start Provided information
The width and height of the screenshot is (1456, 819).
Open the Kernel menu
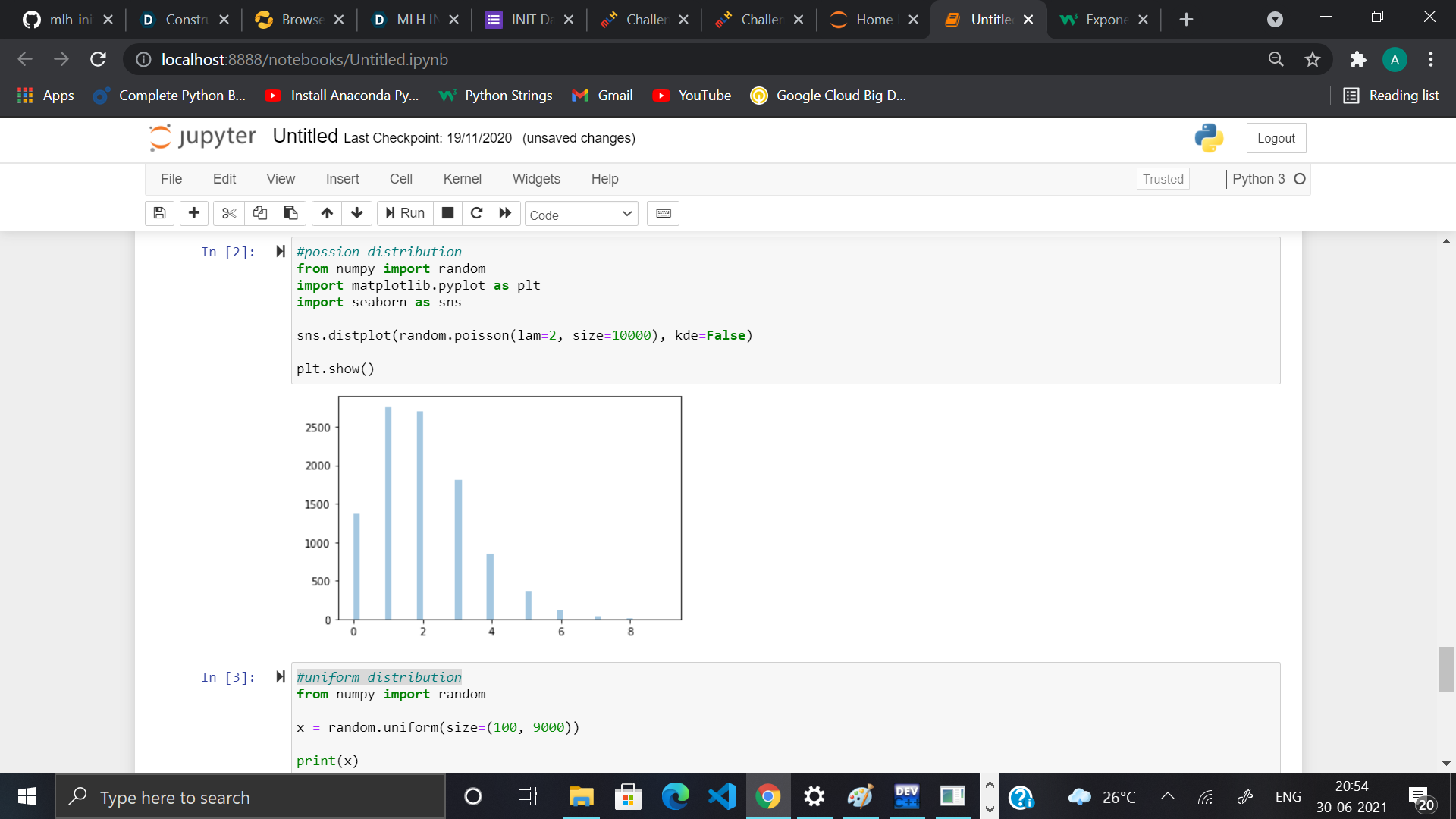(462, 179)
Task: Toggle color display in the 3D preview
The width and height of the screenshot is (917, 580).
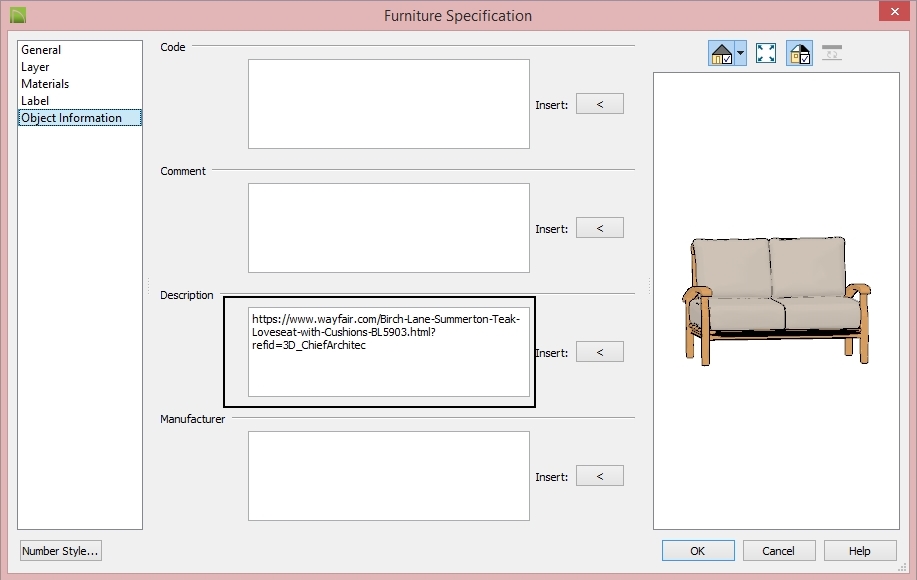Action: point(797,53)
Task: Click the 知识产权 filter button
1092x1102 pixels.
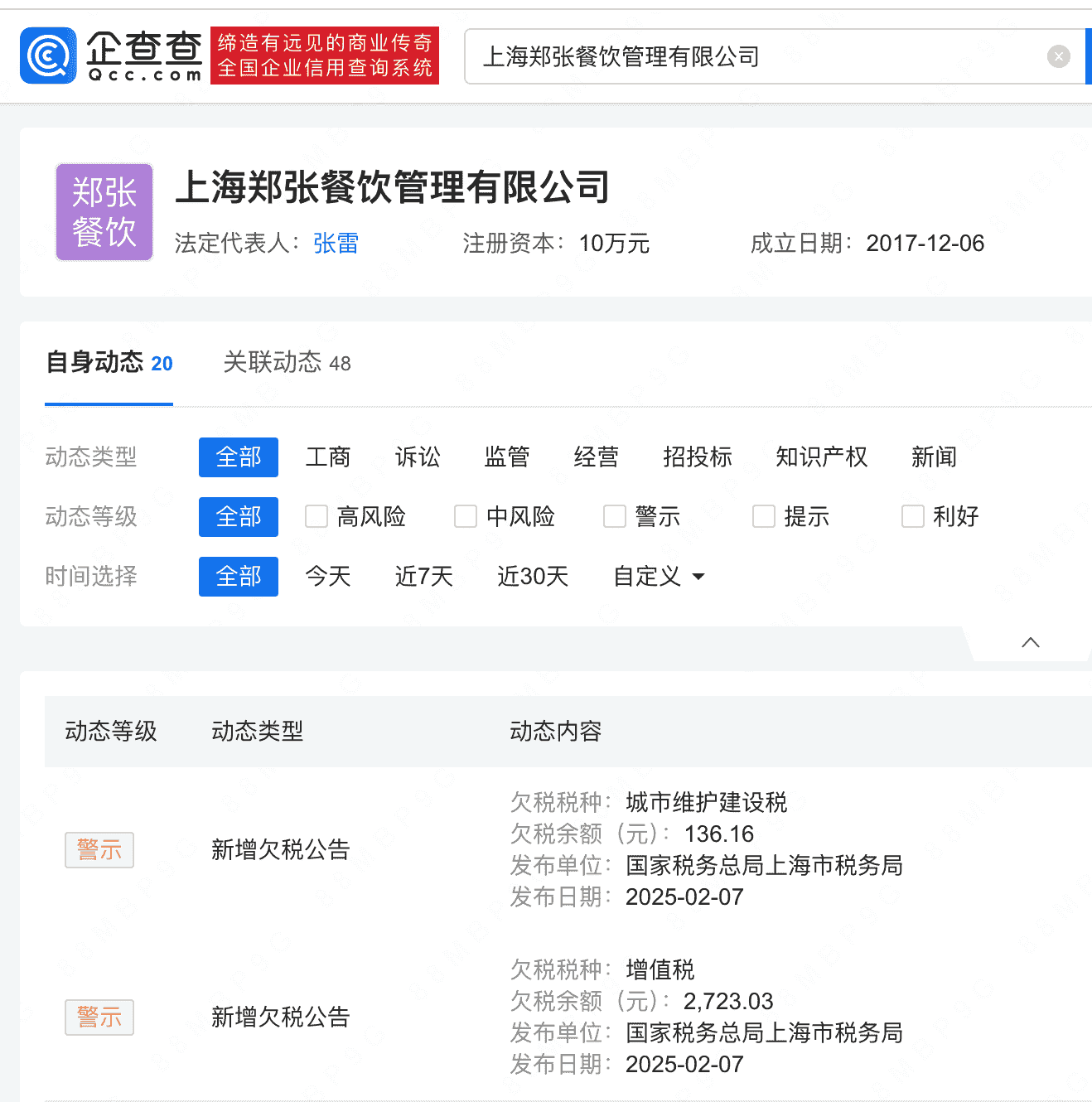Action: 821,457
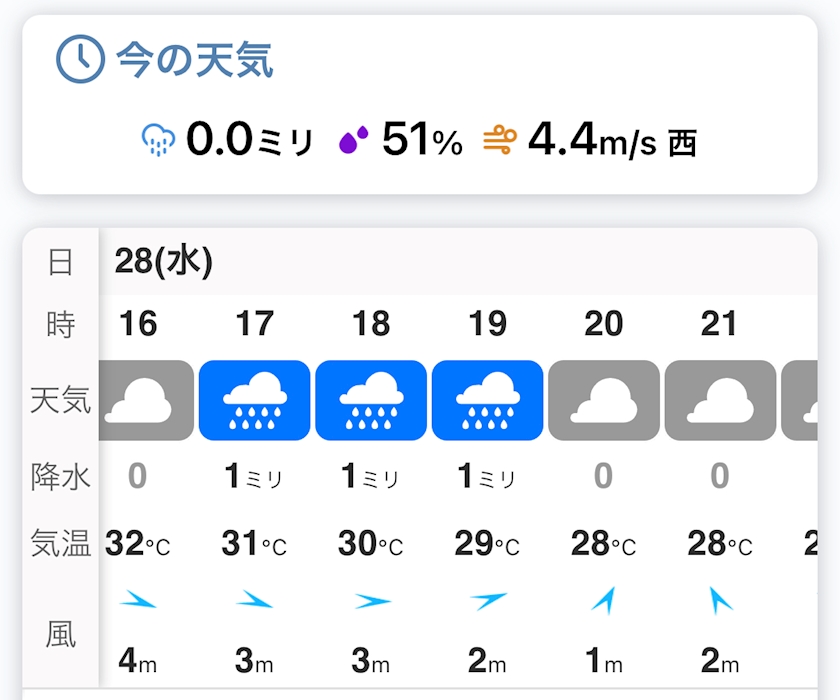Click the 28(水) date header
This screenshot has width=840, height=700.
click(x=164, y=262)
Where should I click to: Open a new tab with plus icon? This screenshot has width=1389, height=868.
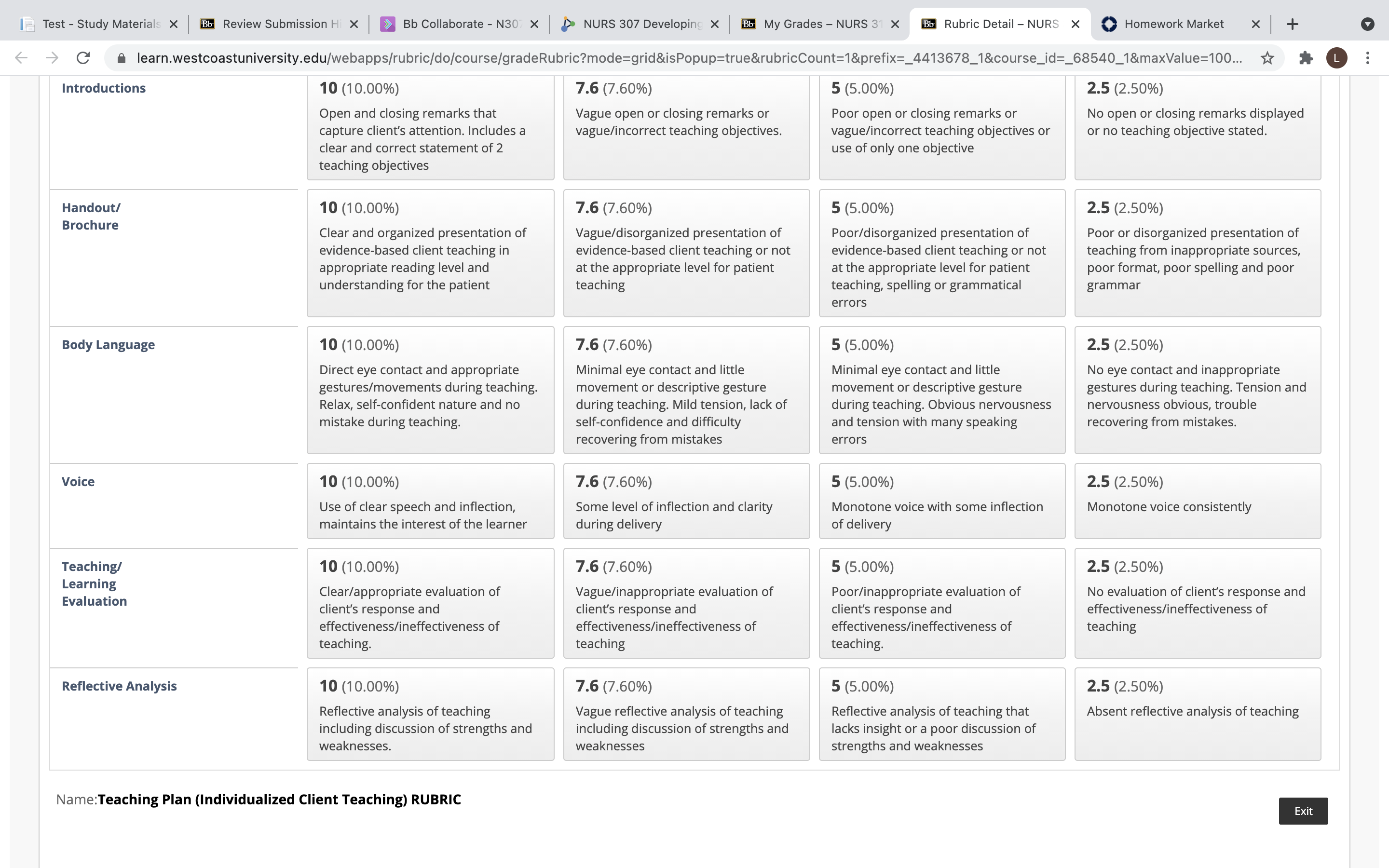(1292, 24)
end Provided information
_Set task_.
Pull out the text lines of every item above, copying each line exactly as it appears. Leave the pictures out of your answer.

_Solution_.
The width and height of the screenshot is (1456, 819).
Open the Kernel menu
(462, 179)
Task: Toggle color display in the 3D preview
The width and height of the screenshot is (917, 580).
Action: point(797,53)
Task: Click the 知识产权 filter button
1092x1102 pixels.
Action: 821,457
Click the 28(水) date header
This screenshot has width=840, height=700.
click(x=164, y=262)
Where should I click to: Open a new tab with plus icon? This screenshot has width=1389, height=868.
(1292, 24)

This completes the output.